Bug 14288 - [META] Certificates should be created by functions from cert-sh-functions
Summary: [META] Certificates should be created by functions from cert-sh-functions
Status: NEW
Alias: None
Product: Sisyphus
Classification: Development
Component: cross-component (show other bugs)
Version: unstable
Hardware: all Linux
: P2 normal
Assignee: Dmitry V. Levin
QA Contact: qa-sisyphus
URL:
Keywords: METABUG
Depends on: 2169 11543 11546 14287 14304 15209 15938
Blocks:
  Show dependency tree
 
Reported: 2008-02-01 20:21 MSK by Mikhail Gusarov
Modified: 2014-04-09 02:24 MSK (History)
3 users (show)

See Also:


Attachments

Note You need to log in before you can comment on or make changes to this bug.
Description Mikhail Gusarov 2008-02-01 20:21:22 MSK
There is package cert-sh-functions containing certificate generation tools. It 
should be used to create all applicable certificates in Sisyphus.

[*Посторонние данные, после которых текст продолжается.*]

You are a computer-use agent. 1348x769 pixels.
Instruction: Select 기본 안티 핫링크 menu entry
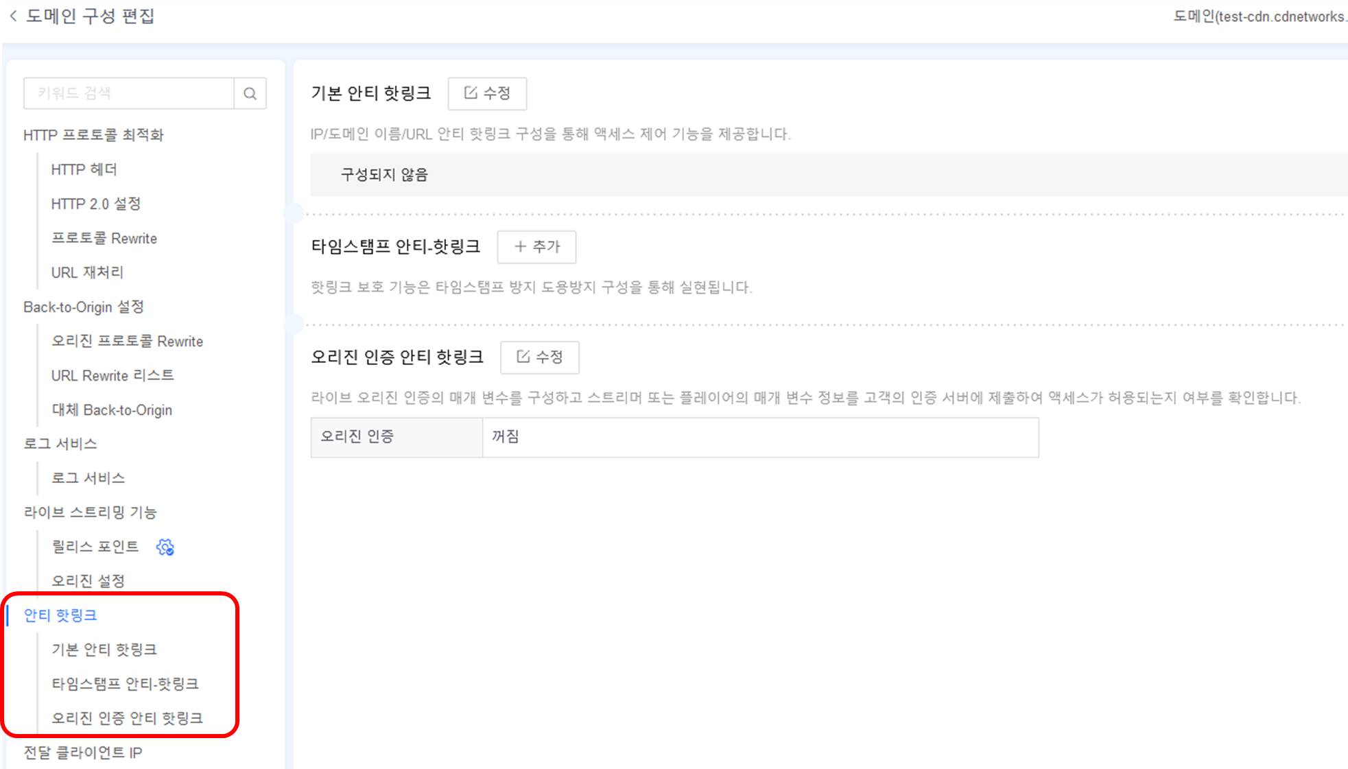pos(104,649)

Usage examples are in httpd-alterator and ahttpd packages.
Comment 1 Dmitriy Kruglikov 2008-04-24 14:50:40 MSD
 Если в /usr/bin/cert-sh-functions добавить строки:
#pem
ssl_check_pem()
{
    [ -n "$1" -a -f "$SSL_CSRDIR/$1.pem" ]
}


ssl_make_pem(){
    ssl_check_pem "$@" && return
    [ -n "$1" ] ||
        ssl_fatal 'Insufficient arguments.'

   "$OPENSSL" req -new -x509 -days 365 -nodes -out "$SSL_CSRDIR/$1.pem" -keyout
"$SSL_CSRDIR/$1.pem" -config $2 >/dev/null 2>&1 ||
        ssl_fatal 'Unable to create PEM certificate'
}
перед строкой
#dh params
или в любом удобном месте, то можно будет генерировать сертификаты *.pem 
для cyrus-imap, например.

В качестве параметров передается имя файла сертификата и имя файла с ответами на
вопросы (формат /etc/ahttpd/ahttpd.cnf устраивает)
Comment 2 Mikhail Gusarov 2008-04-24 15:30:49 MSD
(In reply to comment #1)
>  Если в /usr/bin/cert-sh-functions добавить строки:

Повешайте enh-багом на cert-sh-functions. Здесь это предложение сгниёт навечно.